Invalid field name: _allow_permissions,_deny_permissions

I am trying to implement WorkplaceSearch.
Since I want to include online documents used in the company in the search, I am setting up a custom source by referring to the following url.

However, when I run the following command, an error occurs.

$ curl -X POST http://XXX.XXX.XXX.XXX:3002/api/ws/v1/sources/[ID]/documents/bulk_create \
-H "Authorization: Bearer [TOKEN]" \
-H "Content-Type: application/json" \
-d '[
  {
    "_allow_permissions": ["admin", "user"],
    "_deny_permissions": [],
    "id" : 1234,
    "title" : "my Online Document",
    "body" : "this is body.",
    "url" : "http://my/online/document/url",
    "created_at": "2021-05-28T12:00:00+00:00",
    "type": "list"
  },
]'

{"results":[{"id":"1234","errors":["Invalid field name: _allow_permissions,_deny_permissions"]}]}

What should I change?

Hey @its-ogawa,

I'm surprised to see it complaining about those field names. What you're trying matches pretty close to our documentation on permissions for custom sources.
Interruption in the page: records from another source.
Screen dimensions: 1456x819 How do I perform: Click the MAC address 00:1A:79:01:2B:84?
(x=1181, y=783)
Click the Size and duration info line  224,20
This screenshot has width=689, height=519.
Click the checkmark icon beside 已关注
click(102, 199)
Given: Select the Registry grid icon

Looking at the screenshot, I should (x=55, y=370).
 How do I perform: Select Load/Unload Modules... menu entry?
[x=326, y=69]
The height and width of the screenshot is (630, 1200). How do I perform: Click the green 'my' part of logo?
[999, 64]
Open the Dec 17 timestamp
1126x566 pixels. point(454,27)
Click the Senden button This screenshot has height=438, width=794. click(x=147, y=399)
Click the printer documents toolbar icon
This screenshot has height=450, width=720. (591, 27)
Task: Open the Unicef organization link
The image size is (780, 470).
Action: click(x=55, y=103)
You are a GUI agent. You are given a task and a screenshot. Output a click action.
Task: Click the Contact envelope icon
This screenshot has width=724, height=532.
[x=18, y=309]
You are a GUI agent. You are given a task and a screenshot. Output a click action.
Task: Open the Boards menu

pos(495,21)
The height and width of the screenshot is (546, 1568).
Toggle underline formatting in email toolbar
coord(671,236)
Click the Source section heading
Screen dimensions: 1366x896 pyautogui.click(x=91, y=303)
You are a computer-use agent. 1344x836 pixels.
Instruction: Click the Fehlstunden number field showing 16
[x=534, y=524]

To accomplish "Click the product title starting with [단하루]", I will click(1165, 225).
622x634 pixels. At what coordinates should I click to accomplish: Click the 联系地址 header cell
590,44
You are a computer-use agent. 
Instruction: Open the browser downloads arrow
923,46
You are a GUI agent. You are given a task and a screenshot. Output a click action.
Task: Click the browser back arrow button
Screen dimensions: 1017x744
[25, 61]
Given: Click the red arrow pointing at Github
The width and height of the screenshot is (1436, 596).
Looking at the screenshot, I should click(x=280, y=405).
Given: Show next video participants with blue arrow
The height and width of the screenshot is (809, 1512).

What version of Workplace Search are you running?

Ross

Ah, sorry, I should've spotted this earlier. Document level permissions in Workplace Search require a Platinum level license. I know the error message isn't very helpful, and we intend to improve that.

You can see a license breakdown here: Elastic Workplace Search | Elastic. Search for the term "Platinum" on that page to jump straight to the relevant part.

I see. I see that I need a higher level license!
There is a possibility that I will apply for a platinum license in the future, but at the moment, I would like to use a basic license since I am in the evaluation stage.

In this case, should I simply exclude _allow_permissions and _deny_permissions?
Please let me know the correct way to do this for the basic license.

I tried to run it without the above properties.

curl -X POST http://XXX.XXX.XXX.XXX:3002/api/ws/v1/sources/[ID]/documents/bulk_create \
-H "Authorization: Bearer [TOKEN]" \
-H "Content-Type: application/json" \
-d '[.
  {
    "id" : 1234,
    "title" : "my Online Document",
    "body" : "this is body.",
    "url" : "http://my/online/document/url",
    "created_at": "2021-05-28T12:00:00+00:00",
    "type": "list"
  },
]'
{"results":[{"id": "1234", "errors":[]}]}

Does the fact that the value of errors is empty mean that it is successful?
It was added to the source content on WorkplaceSearch!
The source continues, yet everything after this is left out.